=== EXERCISE ===
Reproduce the text of the records below verbatim, leaving out the pictures.

=== DATA SUPPLIED ===
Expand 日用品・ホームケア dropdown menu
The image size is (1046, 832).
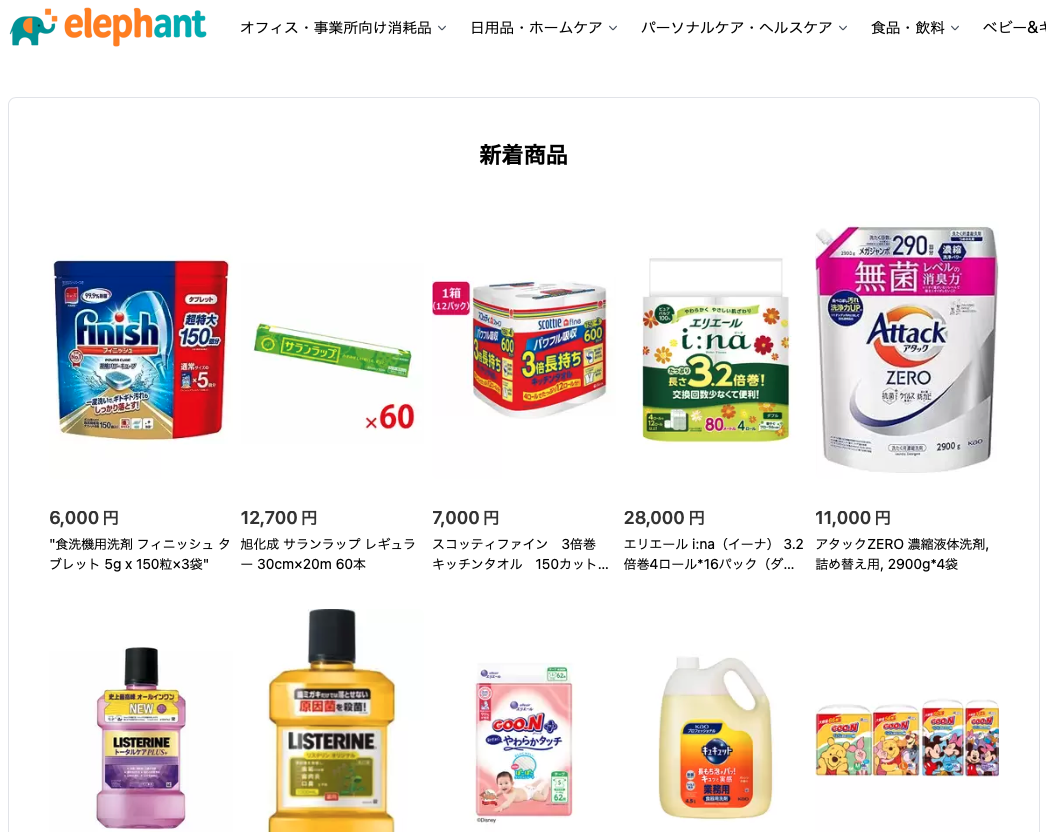(x=544, y=28)
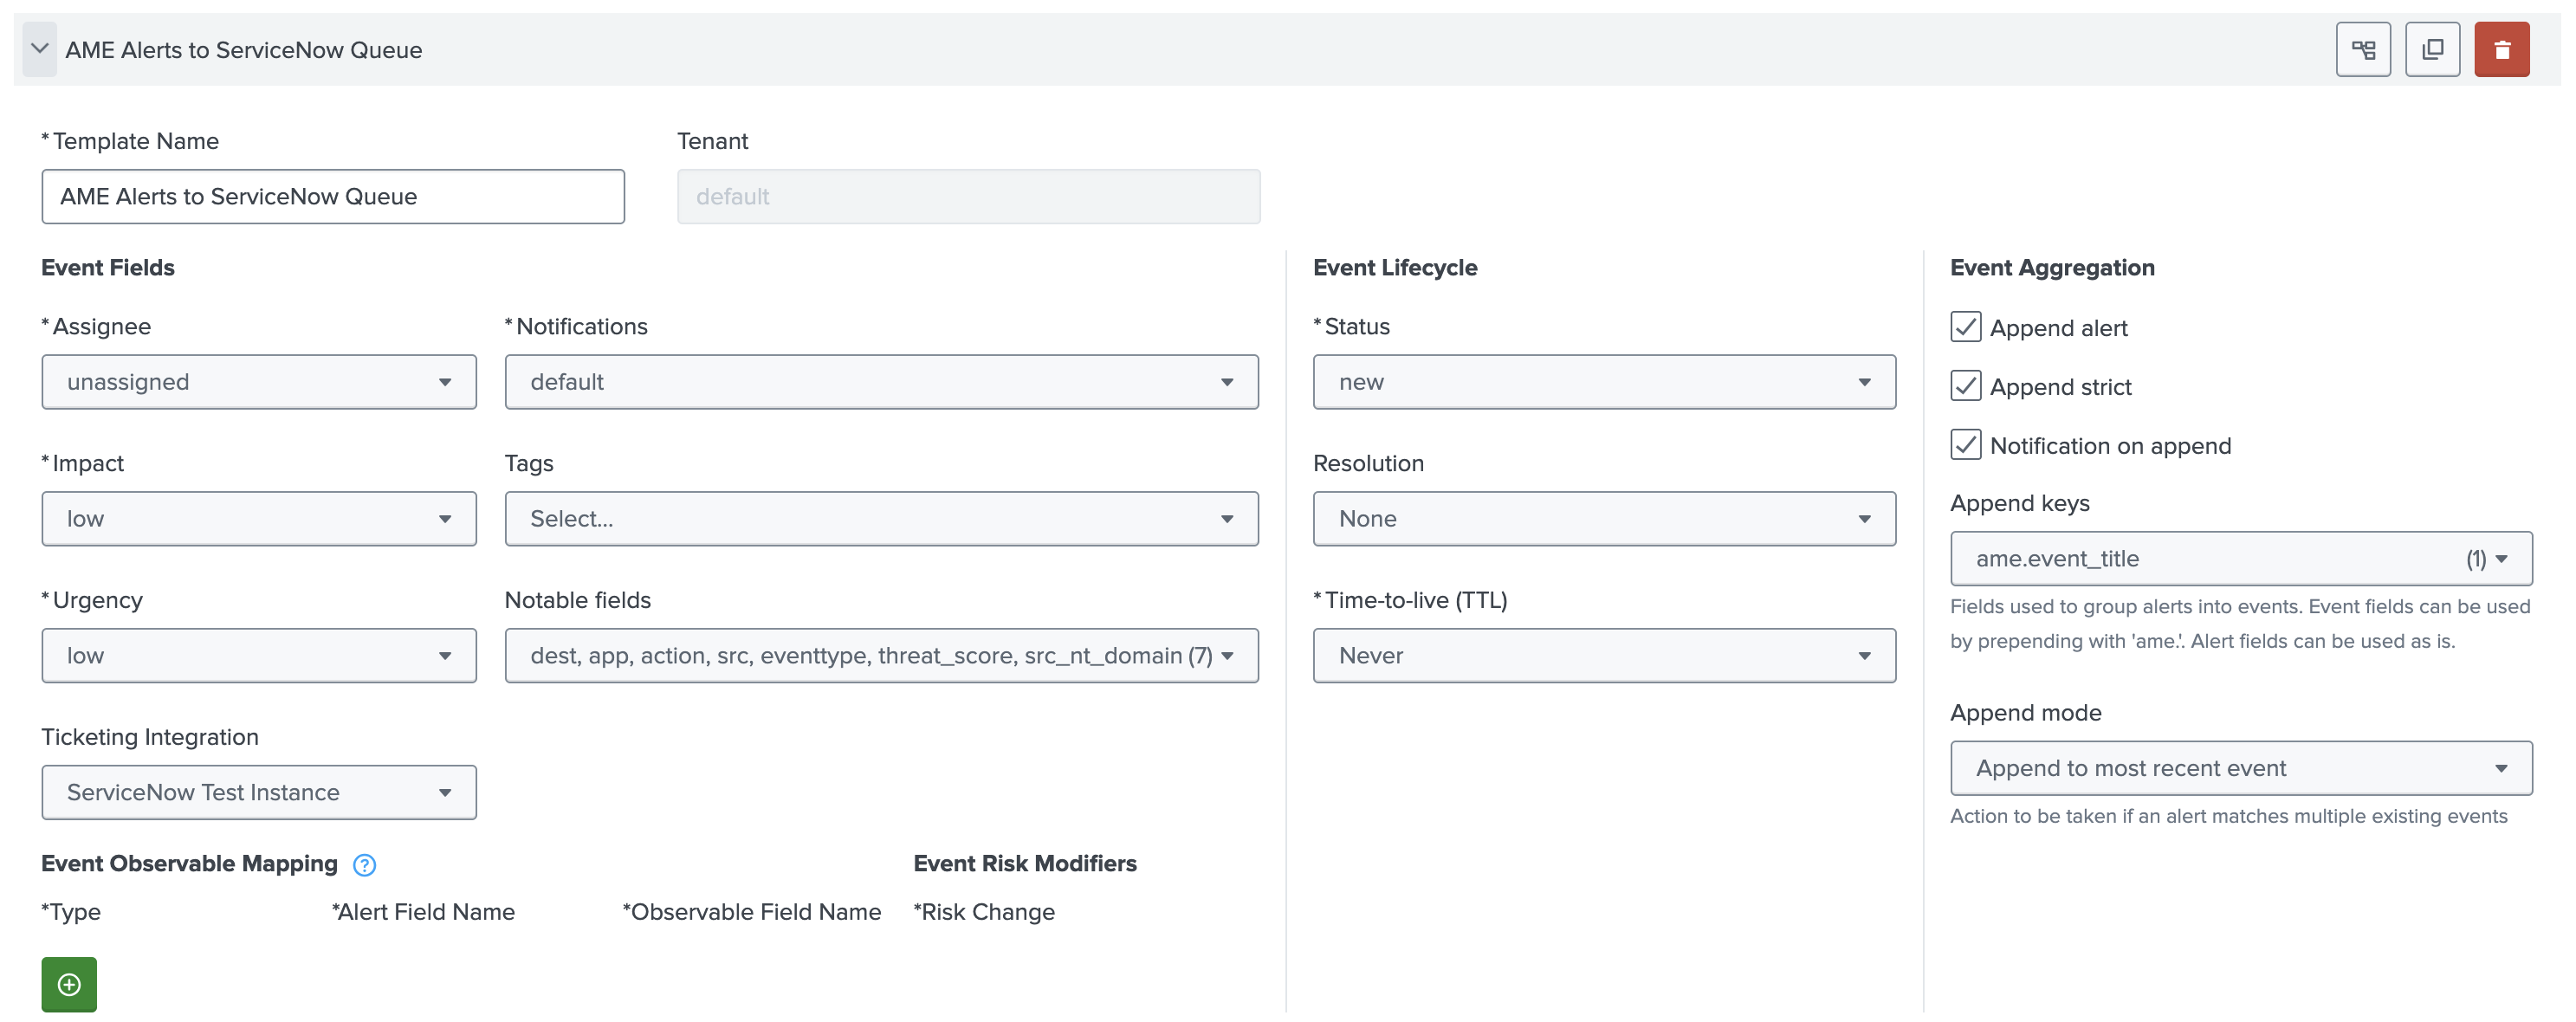
Task: Edit the Template Name field
Action: click(x=332, y=196)
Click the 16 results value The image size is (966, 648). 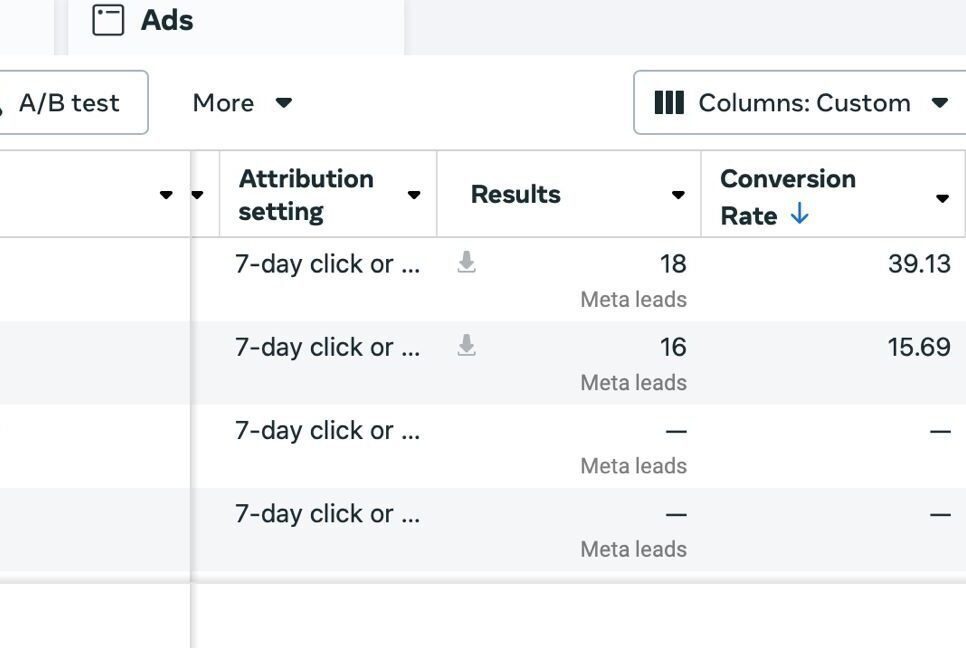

=== RESPONSE TO THIS EXERCISE ===
Expand 日用品・ホームケア dropdown menu
The image size is (1046, 832).
(x=544, y=28)
Task: Edit the Template Name field
Action: click(x=332, y=196)
Click the 16 results value The image size is (966, 648). 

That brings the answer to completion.